Most of us are taught early on how to extract basic meaning from these little symbols on the page. We learn the fundamental mechanics of reading. Studying literature, we’ll likely also learn a few things about how language gets things done – tone and mood and characterisation and whatnot. If you also study history as a young human you’ll learn something about biases, and assessing sources for reliability. That’s as much as most of us get.
Many, perhaps most adults don’t read that widely, focusing on a genre or two, an area of interest, or maybe just a few authors. Moving between genres, authors, styles and subjects can actually be hard to the point of off-putting, and not everyone picks up on their own how to approach that.
I’ve always ranged widely with the fiction. Thanks to the kind of work I do, I’ve ended up reading all kinds of things alongside that. Technical content, legal content, political content… it all has its own forms, language and assumptions and engaging with anything unfamiliar also requires you to learn how it works. The first few encounters with anything unknown can be confusing and off-putting. A great deal of writing is intentionally or unconsciously manipulative and seeing how that works depends on understanding how a community uses language in the first place. The differences between persuasive writing from scientists and persuasive writing from pseudo-scientists are considerable, for example.

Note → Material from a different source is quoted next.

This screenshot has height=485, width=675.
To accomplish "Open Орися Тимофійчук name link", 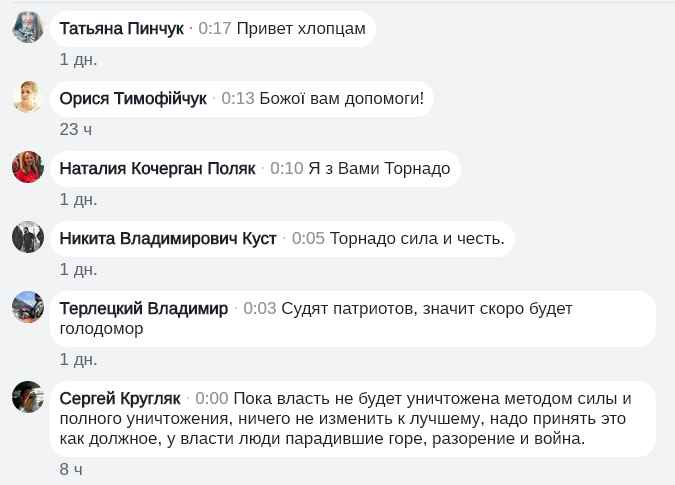I will tap(133, 99).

Much as I love literature, I wish I’d had a lot more time at school being shown how to read more diverse kinds of writing. How to read a newspaper article and pick out what’s opinion and what is hard fact. How to read a house of commons white paper, a legal contract, a scientific paper and so forth. In my experience what makes this even harder is that often the biggest issue is what’s missing, and you need to know quite a lot to have any clue what to be looking for on that score.
Reading, like so many things we do, is considered basic and widely available. The actual skills required are many, and complicated and we’re not actually taught them. If you haven’t done science beyond A level the odds are you’ve never read a scientific paper. If you’ve not tried to work in politics, you’ve probably never read the kinds of documents that are created when policies are being developed. These are barriers to participation and understanding.
You can be incredibly skilled and informed reading in one area and have no idea how to approach another kind of writing.
These last few years have really shown us how problematic it is when people don’t know how to scrutinise different kinds of writing and how well we need to be able to read if we are to effectively inform ourselves.